──────── DOCUMENT TEXT

The important axis is the conditioning contract. A generator conditioned on text, examples, downstream gradients, causal interventions, irregular observations, or candidate orders should not be evaluated as if it solved the same problem.

TimeCraft Lineage

TimeCraft is best read as a Microsoft Research framework and repository that packages several related generation lines:

  • TimeDP supplies the prototype/domain-prompt branch.
  • BRIDGE adds text-to-series data preparation and hybrid text/prototype conditioning.
  • TarDiff adds task-aware diffusion guidance through influence functions.
  • CaTSG adds observational, interventional, and counterfactual time-series generation.
  • OATS makes synthetic generation part of the TSFM training loop.
  • Diff-MN targets irregular-to-continuous generation through diffusion-parameterized MoE-NCDE dynamics.

That lineage matters because it moves from generate realistic samples toward generate samples for a purpose: match a target domain, satisfy a text description, improve a downstream model, respect causal interventions, support TSFM pretraining, or produce a continuous trajectory.

Evaluation Boundary

Generation papers often report MMD, KL, discriminative score, predictive score, J-FTSD, human preference, downstream AUROC/AUPRC, or trading-agent utility. These metrics answer different questions:

  • Fidelity metrics test whether generated samples resemble a reference distribution.
  • Text-alignment and human-ranking metrics test whether generated samples match a condition.
  • Downstream utility metrics test whether synthetic samples improve another model.
  • Causal metrics test interventional or counterfactual behavior, but real-world counterfactual labels are usually absent.

────────────────
──────── DATASET CONTENT

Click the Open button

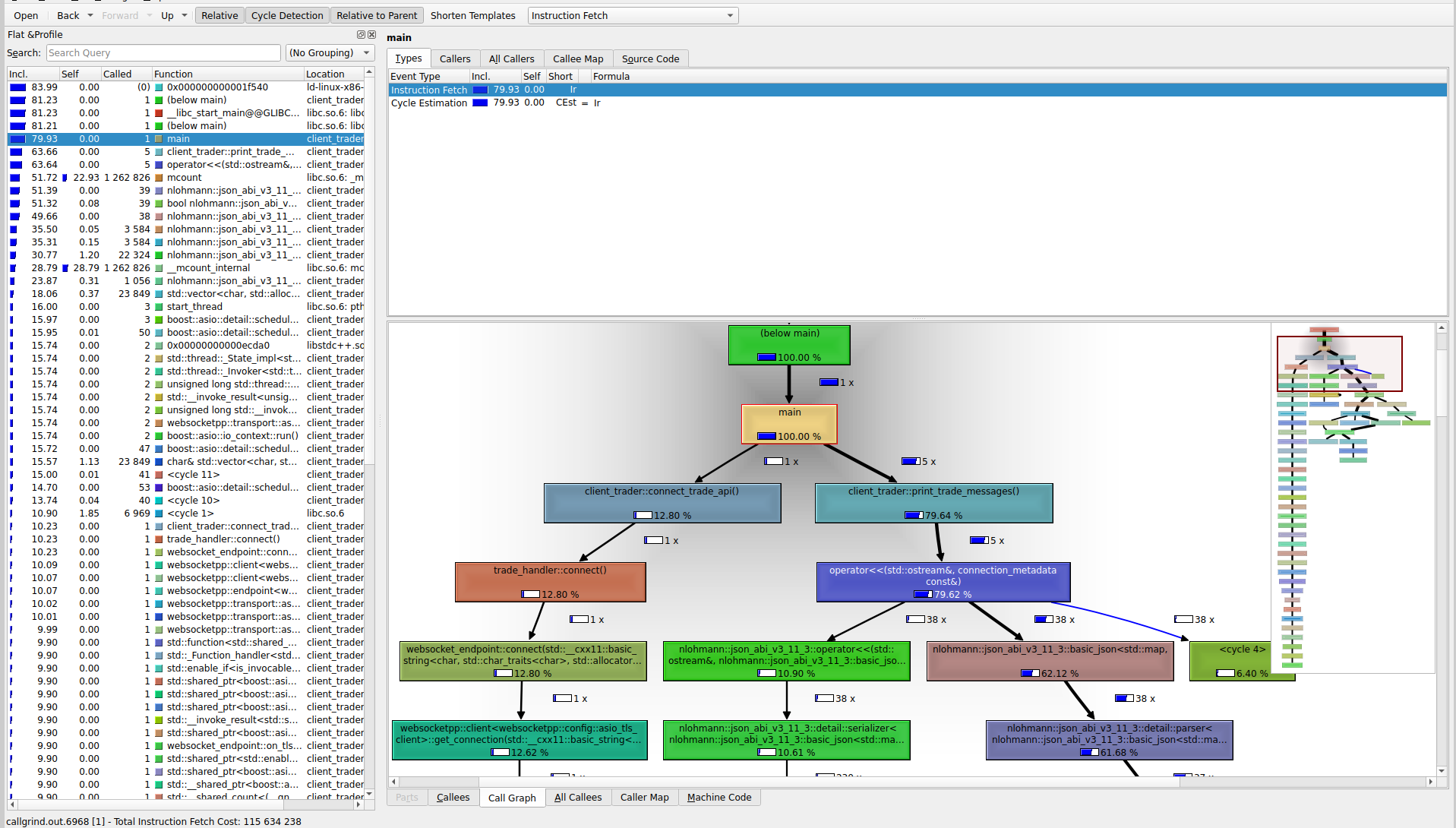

────────────────

*EXPLORE THE MATERIAL*.
1) Translate this sentence from the text on time-series generation into Spanish: "Fidelity metrics test whether generated samples resemble a reference distribution."
2) Extend the text on time-series generation by writing what comes after its final sentence.
The data were taken from a separate source and are unrelated to the text on time-series generation.

*RESULTS OF THE EXERCISE*.
1) Las métricas de fidelidad evalúan si las muestras generadas se parecen a una distribución de referencia.

2)
  • Market-simulation metrics test stylized facts, market impact, and agent-training usefulness.

For this wiki, a time-series generator becomes world-model-relevant only when the generated future remains conditioned on state, context, and explicit actions, control inputs, interventions, or candidate orders. Most TimeCraft branches are still passive or condition-controlled generators rather than full action-conditioned world models.

Irregular and continuous generation should report whether irregularity is naturally observed or simulated by dropping points from regular series. Diff-MN tests random dropping at several observation rates, so transfer to real sampling policies remains open.

Bias and spurious-correlation metrics should be separated from fidelity metrics. InvDiff is mostly text-to-image evidence, with a limited AusElec/TimeGrad OOD forecasting experiment; use it as a shortcut-auditing pattern rather than broad time-series generation evidence.

Relation To Foundation TSFM Agenda

Time-series generation maps most directly to the generation/editing, context interface, dense numeric fidelity, causal/counterfactual, and benchmark slots in the Foundation Time-Series Model Research Agenda. The TimeCraft batch strengthens the generation/editing branch, but it also shows why the agenda must separate observational generation, text-controlled generation, utility-guided augmentation, and intervention-aware rollout.

Open Questions

  • Which synthetic time-series generators improve downstream models under strict train/validation/test separation rather than by tuning to the evaluation set?
  • Can text-controlled generation use operationally meaningful context such as incidents, exogenous variables, and constraints rather than only morphology captions?
  • Can CaTSG-style causal generation scale beyond predefined SCMs and synthetic counterfactual labels?
  • Can Diff-MN-style continuous generation become a reusable latent-state interface for irregular clinical, industrial, or observability data?
  • Which generation metrics predict utility for forecasting, anomaly detection, representation learning, and action-conditioned planning?
  • For market simulators, which combination of stylized-fact fidelity, scenario-control error, market-impact validity, and downstream trading-agent transfer predicts real utility?
  • How should time-series generators define invariant temporal features so debiasing removes shortcut dependence without erasing rare regimes or meaningful domain shifts?